▸ **EXERCISE PROMPT**:
Convert the data into a JSON list of strings, one per line, starting at the line that contains "This screenshot has" and running through the end of the data, with blank lines skipped. Leave the pictures out.

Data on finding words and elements
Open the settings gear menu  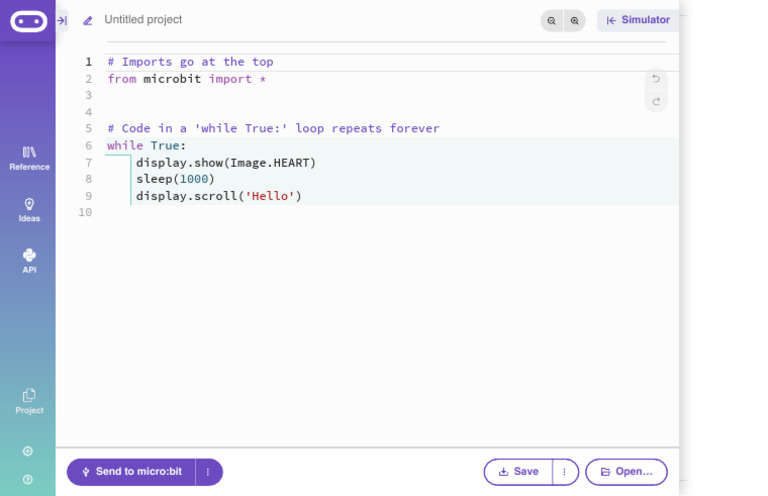pyautogui.click(x=28, y=451)
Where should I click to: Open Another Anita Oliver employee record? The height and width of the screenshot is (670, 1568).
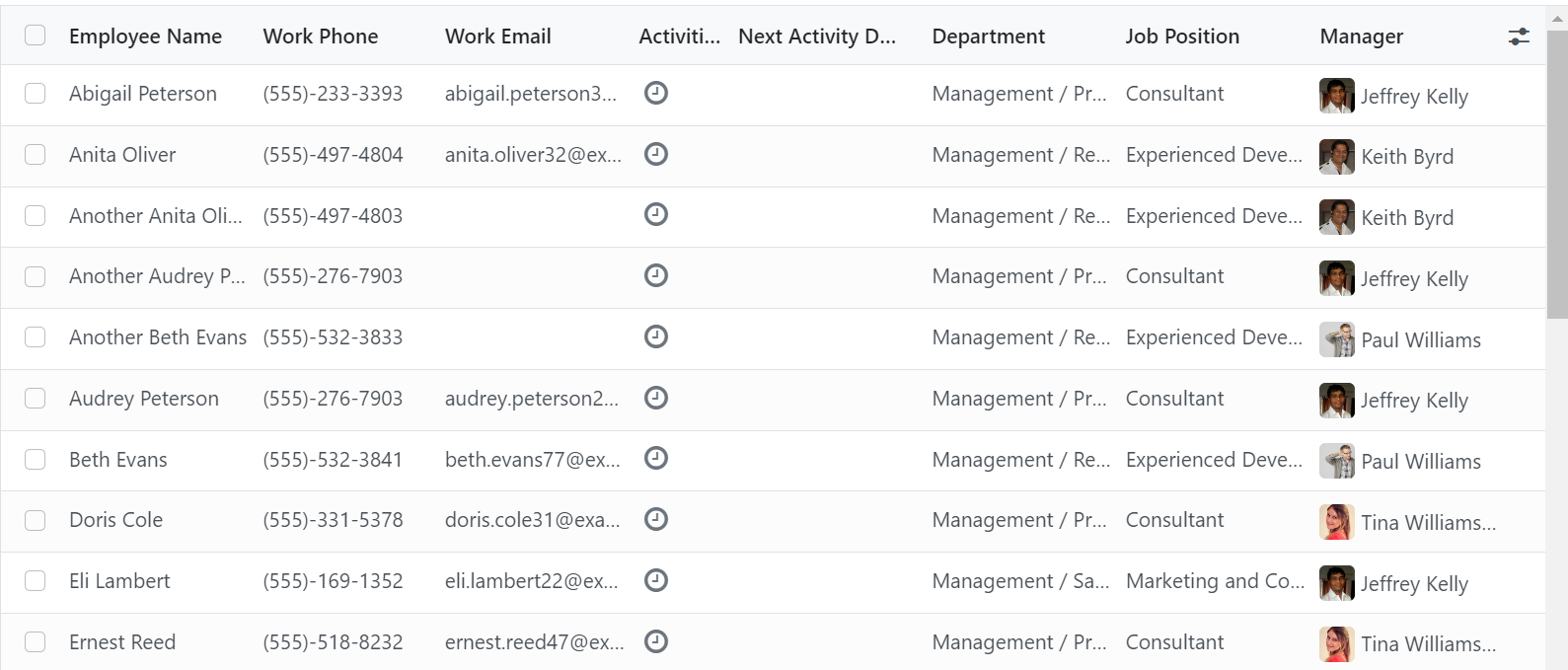pyautogui.click(x=155, y=216)
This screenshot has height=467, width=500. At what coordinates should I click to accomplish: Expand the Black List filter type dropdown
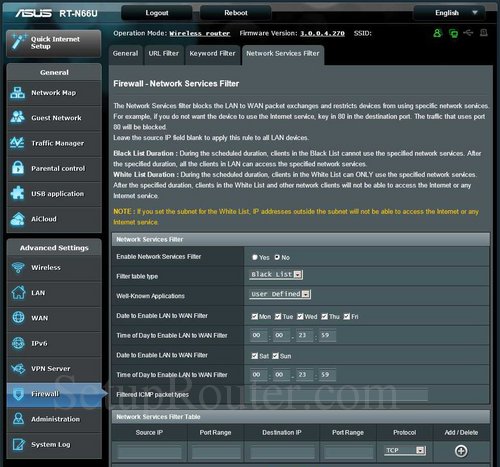click(276, 274)
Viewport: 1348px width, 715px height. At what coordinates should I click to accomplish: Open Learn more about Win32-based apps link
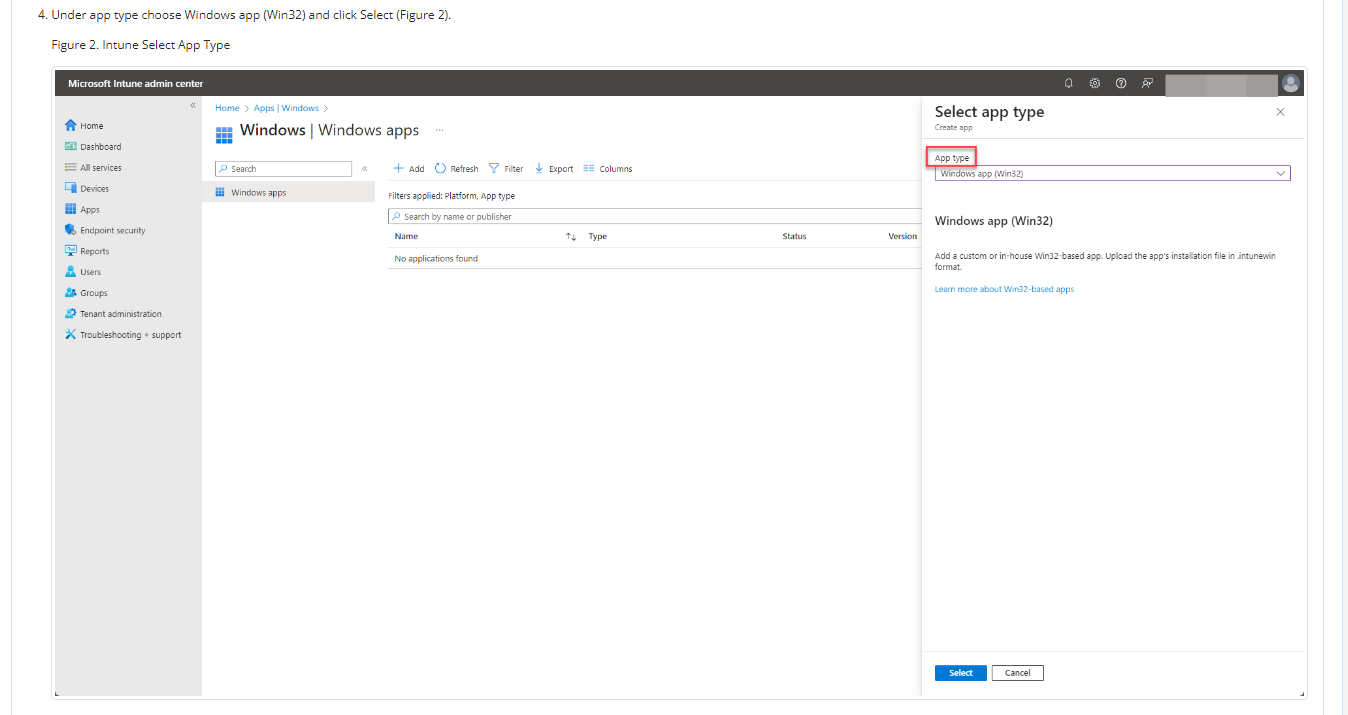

▸ **FULL ANSWER**:
[
  "This screenshot has height=467, width=500. At what coordinates should I click to accomplish: Expand the Black List filter type dropdown",
  "click(276, 274)",
  "Viewport: 1348px width, 715px height. At what coordinates should I click to accomplish: Open Learn more about Win32-based apps link"
]